Written and directed by Aron Gaudet and Gita Pullapilly, “Beneath the Harvest Sky” has its feet planted on realism but often falls short from becoming truly compelling because its subplot involving law enforcements trying to capture Casper’s father takes precedence over the relationship between the two young men. Although the subplot works as a peek into where Casper’s future might be heading if he continues to make bad decisions, it does not offer much in terms of what Dominic and Casper might be thinking or feeling toward a future inching closer by the day.
Cohen and McAuliffe create characters who are believable—as individuals and as partners. Despite their elementary differences, the screenplay is aware that it is necessary to communicate, in a subtle manner, that they share enough similarities—elements that keep them together. Thus, we reach an understanding of the characters’ friendship. For instance, when someone speaks with Dominic and makes a judgement about his best friend, we know exactly why he is hurt and feeling the need to defend Casper. To him, making a quick assessment of Casper is like attacking a family member.

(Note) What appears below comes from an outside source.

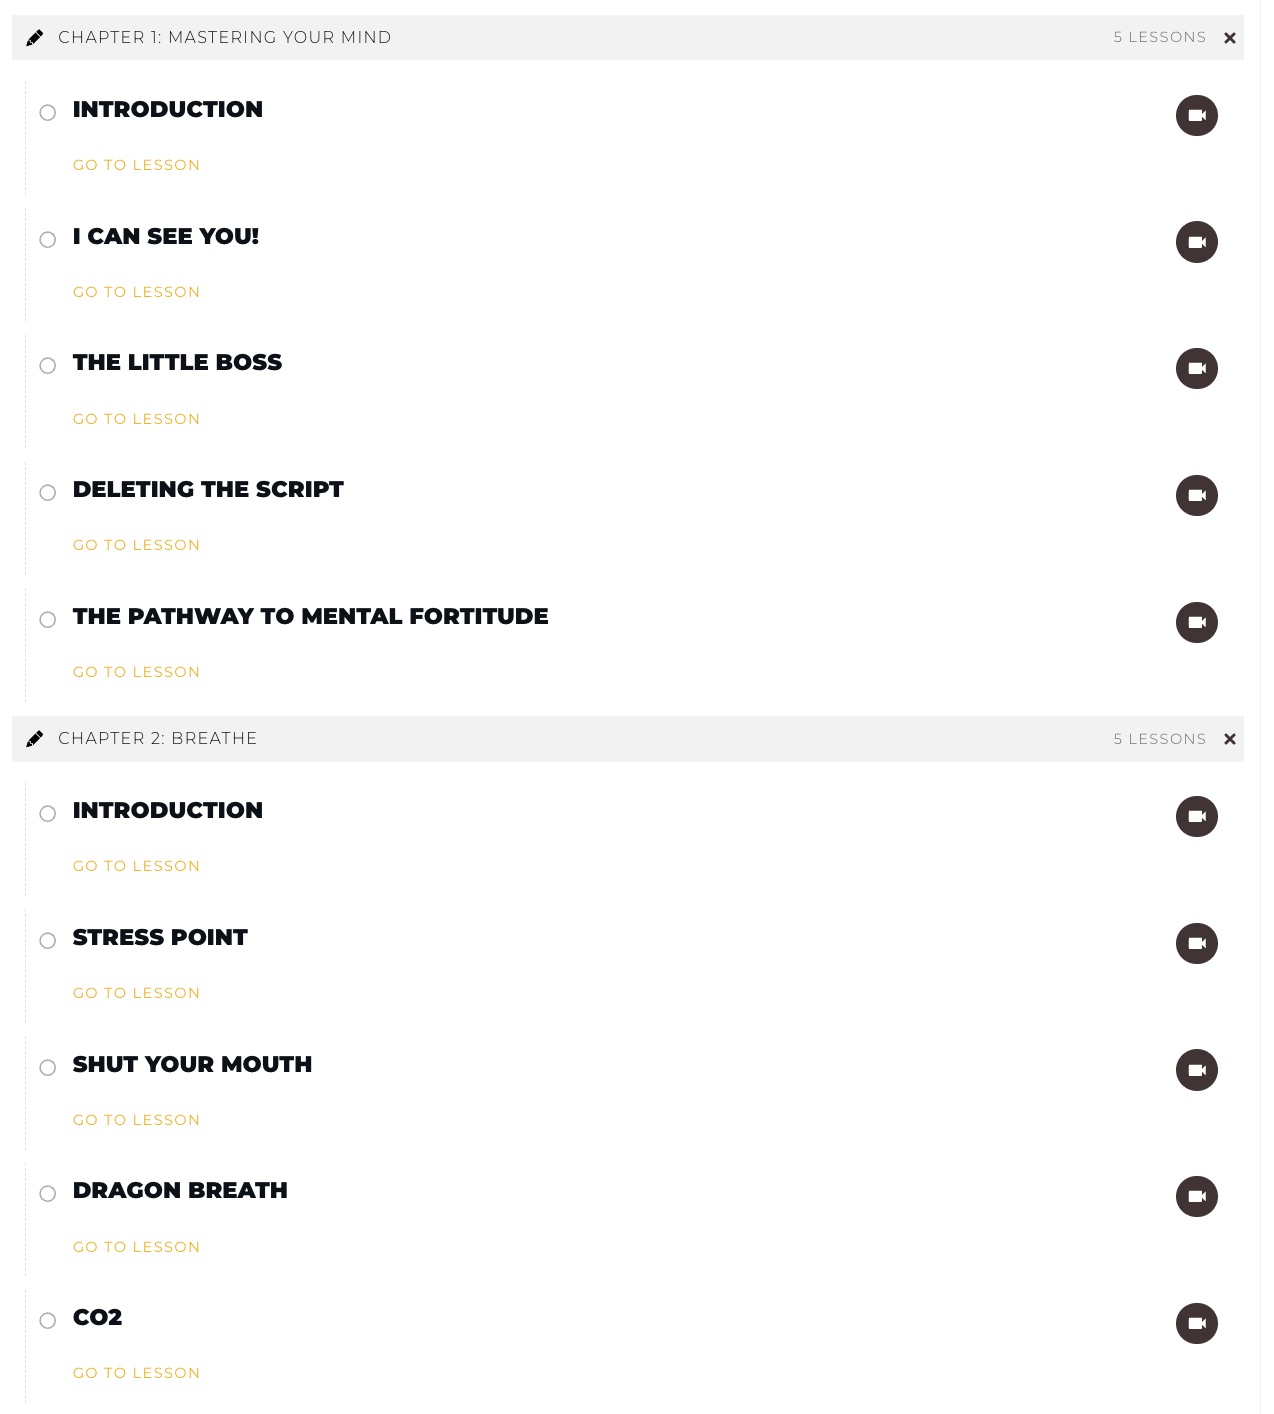Open the Stress Point lesson title
This screenshot has height=1414, width=1274.
160,938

Scenes that revolve around Casper and Dominic’s boredom and alienation of their small town are sandwiched by the business involving drug trade. Although Gillen makes a convincing criminal who knows how to separate business from pleasure, the subplot does not offer any emotional gravity that makes it a worthy parallel storyline alongside the boys’ uncertain future. So when the picture makes a switch from central plot to subplot, the intrigue is set aside for a couple of minutes and the pacing drags. Also, I found the subplot to have very little payoff, especially given the amount of time it gets.
I enjoyed the look of the film. There seems to be a fog of gray that hovers the town. I liked looking at the ordinary faces of high school students, some bored and others interested in what the teacher has to say. Certain images like rocks being picked up from the dirt and potatoes being processed are memorable because, ironically, these are details that are a part of every day life. The film gives the impression that these little things define a community. It may not be much but it is their life nonetheless.
“Beneath the Harvest Sky” has the potential to make a real statement about this generation, but it is too long and feels like two different movies at times. It is at its best when Dominic, in his own way, challenges or reminds his best friend that he can do so much more with his life. We wait for Casper to become defensive. Maybe, deep down, he knows that this is true.